Quartet | By : OracleObscured Category: Harry Potter > Threesomes/Moresomes Views: 128263 -:- Recommendations : 5 -:- Currently Reading : 11 |
Disclaimer: I do not own Harry Potter or any other characters/things/places created by J.K. Rowling. I make no money from my fan-fiction. |
A/N: Okay, I’ve got five chapters for you all; I’ll post one a day till I get them all up. Just a short note on the previous chapter: Lucius made a comment about Draco wanting to stock Hermione’s new room with bottles and breast pumps, and numerous people asked if that meant that Draco wanted kids. It didn’t. It was just Lucius derisively commenting on what he sees as Draco’s increasingly infantile demeanor and his obsession with her breasts. Sorry for the confusion; I just didn’t know how else to convey Lucius’s thoughts on the matter. Snape’s reply will make more sense in the near future. *cough*-chapters 48 and 49-*cough* (Health update: I did get to the gastroenterologist and had an endoscopy. No word yet, but it’ll take some time for the biopsies to reveal anything. Thank you again for all the support and well wishes. I appreciate you thinking of me.)

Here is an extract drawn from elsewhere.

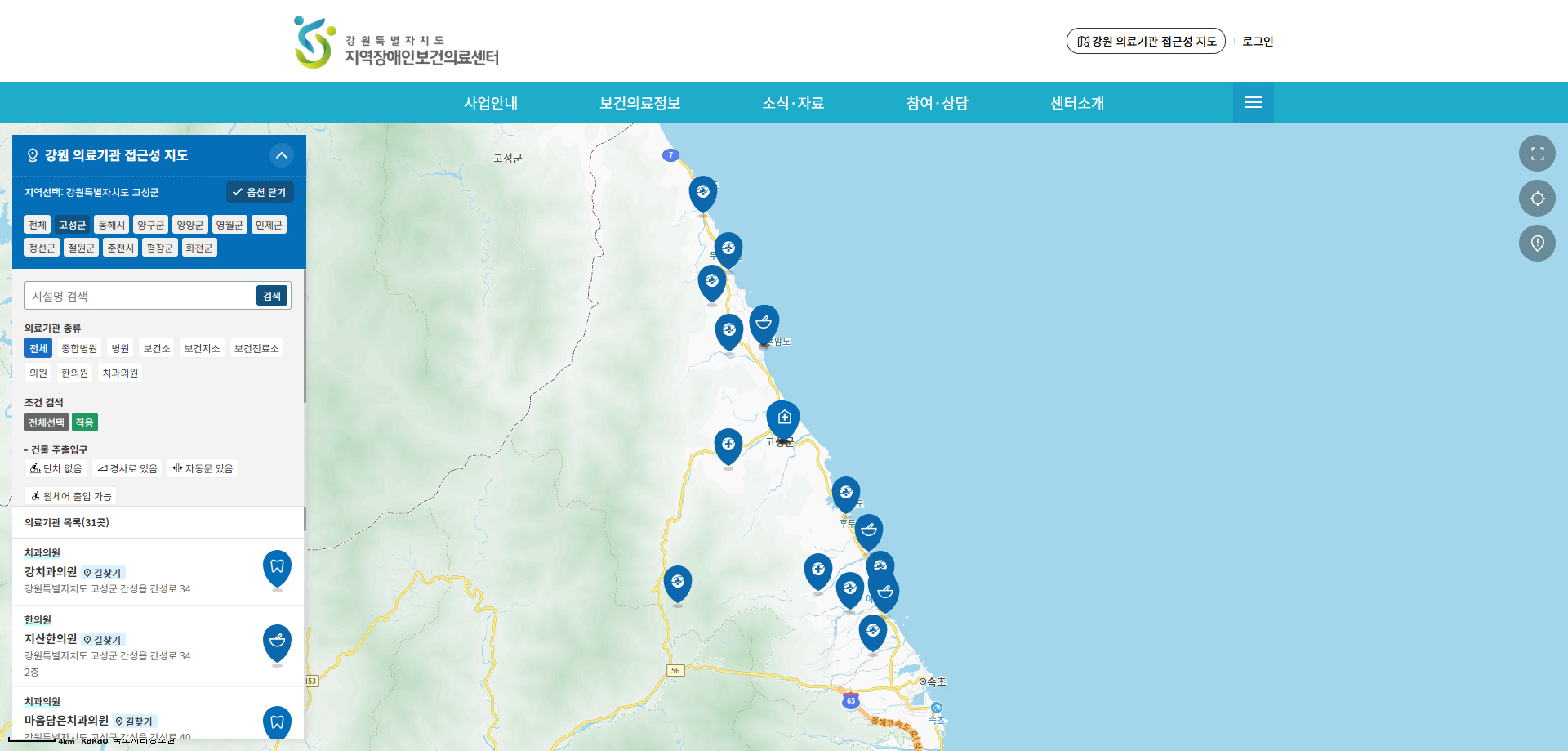This screenshot has height=751, width=1568.
Task: Click mortar marker icon for 지산한의원
Action: point(277,642)
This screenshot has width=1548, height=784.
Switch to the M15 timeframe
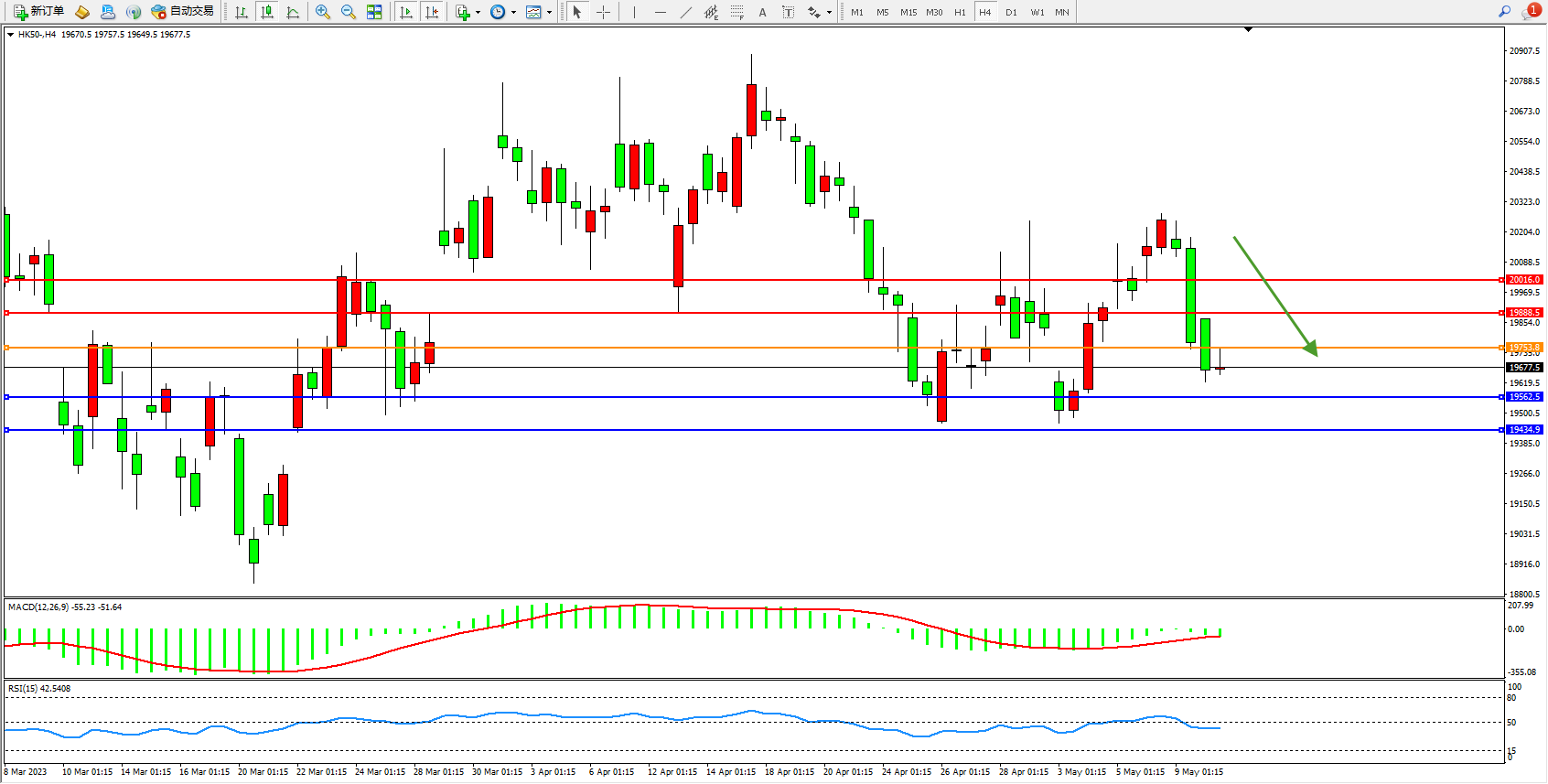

DS: “Where did you get ‘Aunt Pittypat’ from?”—Gone With the Wind (it’s in the ending chapter notes).
“and that sinking feeling again . . . I just know she will!”—Draco’s character is designed to bring out certain feelings (in the other characters and in the reader), so that empathy you feel is not misplaced, but I’ll save you some fretting and say that the real conflict will come from a completely different direction (and I haven’t even revealed the main idea of the story yet).
“Have you seen that pic doing the rounds on FB of the snake at the front door talking about the Lord Voldemort? Anyway, made me giggle, as did this.”—Oh gods, yes. I saw it in a meme collection years ago and wished I could unsee it immediately. I don’t know where that picture was taken, but I never want to visit there. Ever.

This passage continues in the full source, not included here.